Saturday, October 29, 2016

5 thoughts on open access, Institutional and Subject repositories

Despite writing a bit more on open access and repositories in the last few years, I find the issues incredibly deep and nuanced and I am always thinking and learning about them. As this is open access week, here are 5 new thoughts that occurred to me recently.

They probably seem obvious to many open access specialists but I set them out here anyway in case they are not obvious to others.

1.   There are multiple goals for institutional repositories and supporting open access by accumulating full text of published output is just one goal. 

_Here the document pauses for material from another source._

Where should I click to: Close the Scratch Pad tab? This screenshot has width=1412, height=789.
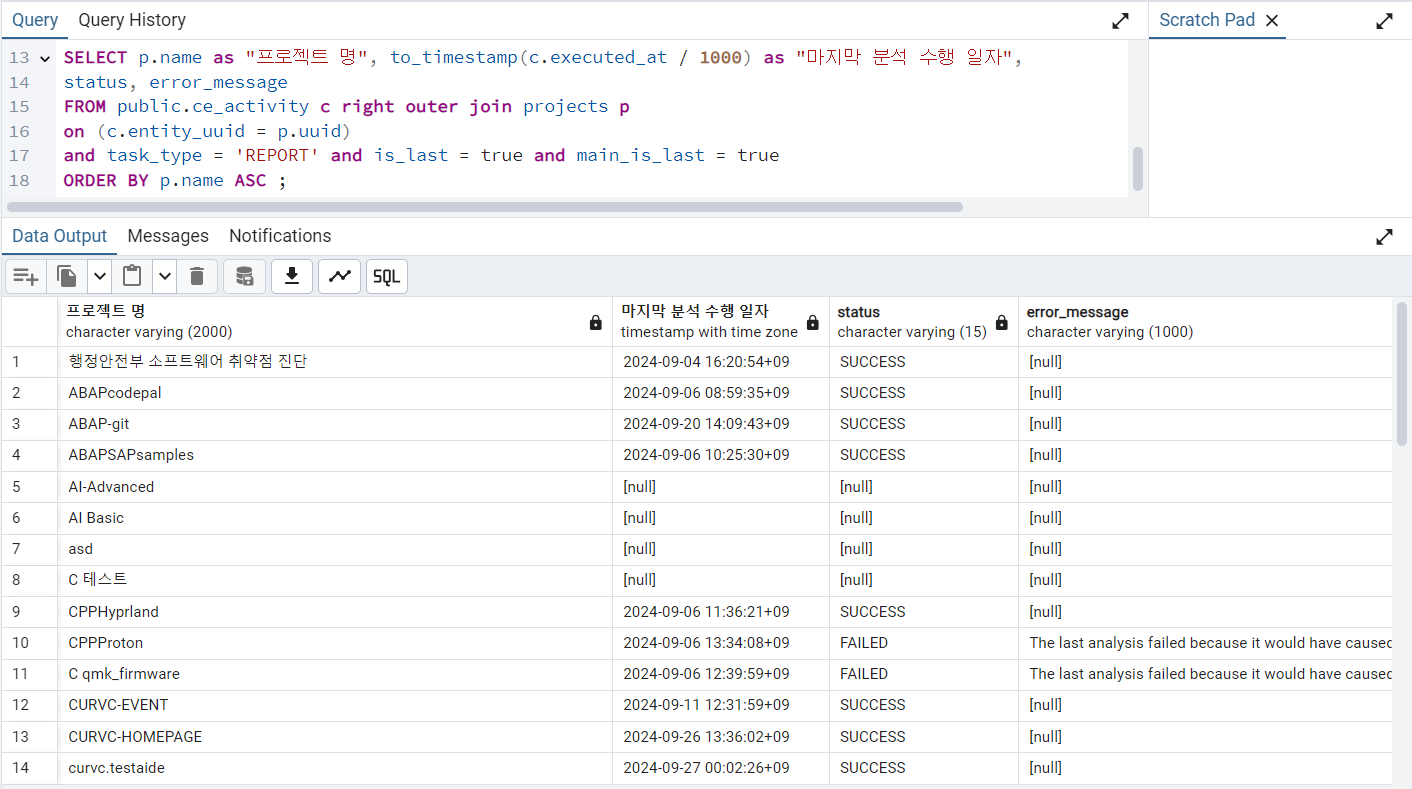[1272, 21]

I suspect like many librarians, I first heard of institutional repositories in the context of open access. In particular, we were told to aim to support Green OA by getting copies of published output by faculty (final published version if possible, if not postprint or preprint). But in fact, looking back at the beginning of IRs and Open Access things were not so straight forward.

There seem to have been two seminal papers released at the beginning of the history of IRs. First there was Crow's The Case for Institutional Repositories: A SPARC Position Paper in 2002 and Lynch's Institutional Repositories: Essential Infrastructure for Scholarship in the Digital Age in 2003.  (See also the great talk "Dialectic: The Aims of Institutional Repositories" for a breakdown)

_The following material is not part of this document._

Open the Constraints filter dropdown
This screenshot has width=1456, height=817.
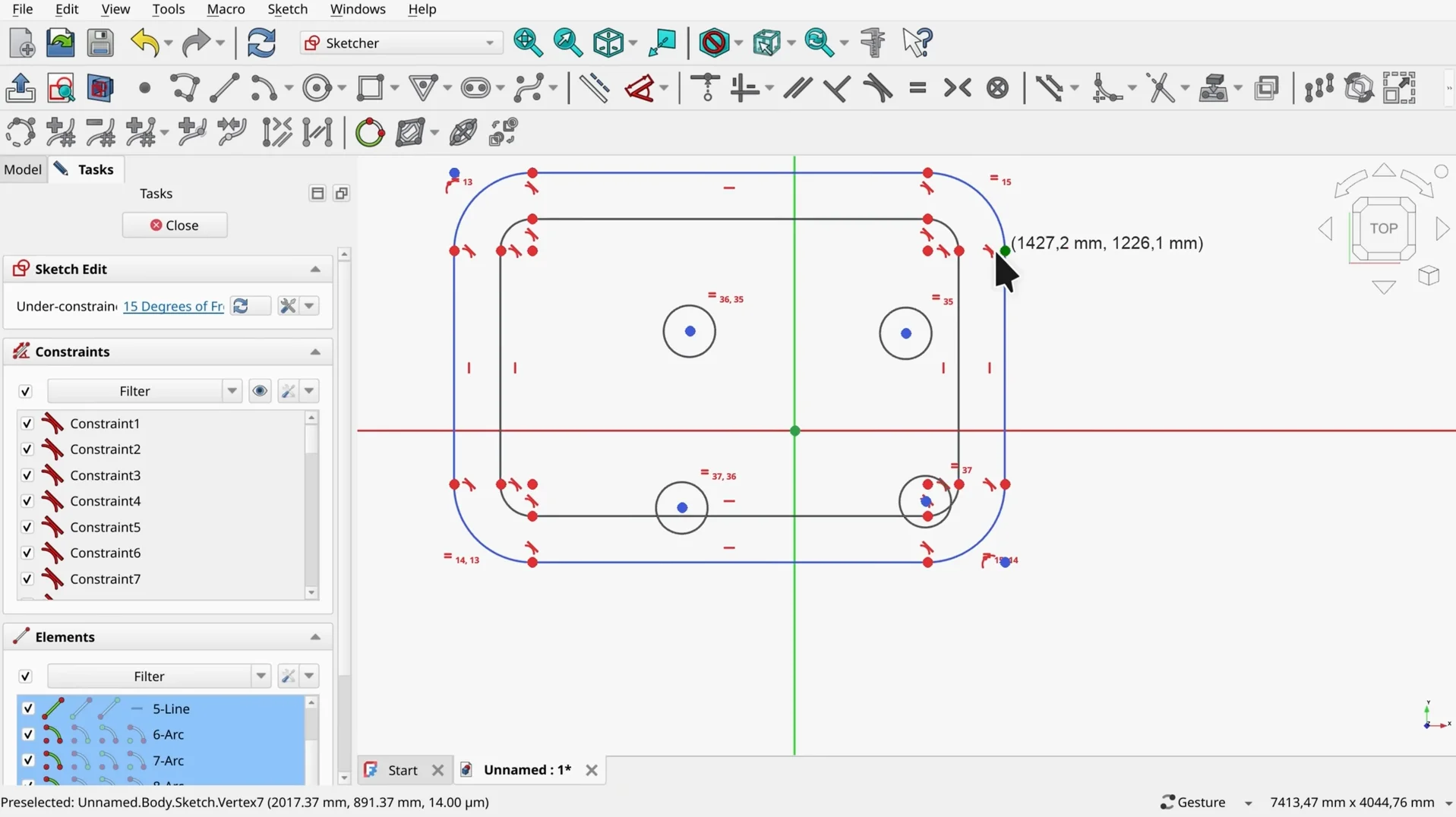coord(232,390)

Between them, several goals were identified. Two of which were

a) “to serve as tangible indicators of a university's quality and to demonstrate the scientific, societal, and economic relevance of its research activities, thus Increasing the institution's visibility, status, and public value” (Crow 2002)

b)"Nurture new forms of scholar communication beyond traditional publishing (e.g ETD,  grey literature, data archiving" – (Clifford 2003)

All these goals are not mutually exclusive with the mission of supporting open access by accumulating published scholarly output but they are not necessarily complementary either.

For example, one can showcase the university output by merely depositing metadata without free full text, something that is occurring in many Institutional Repositories today that are filled with metadata of the scholarly output of their researchers with precious little full text.

Similarly, systems like Converis, or Pure or systems like Vivo that showcase institutional and reseaarch expertise do not necessarily need to support open access.

It also seems that at the time Clifford envisioned an alternative route for IRs to focus on collecting non-traditional scholarly outputs which includes grey literature instead of collecting published scholarly output. Following that vision, today most University IRs collect Electronic thesis and dissertations at the very least, others collect learning objects, Open Education resources and many are beginning to collect datasets.

2. Self archiving can differ in terms of timing , purpose and there are multiple views on how high rates of self archiving will eventually impact the scholar communication system

Even if you agree the goal of IRs is to collected deposits of published scholarly output there are still more nuances to why you are doing so and what your ultimate aims are.

At what stage is the papers deposited?

As a librarian with little disciplinary connections, I never gave much thought to subject repositories and focused more on institutional ones.

Reading Richard Poynder's somewhat disputed recounting of history of what was to be the first OAI conference at Santa Fe, New Mexico in 2009, I finally realized that while subject repositories and institutional repositories both could collect preprints/postprints the two were very different in terms of timing of deposit and reason for deposit.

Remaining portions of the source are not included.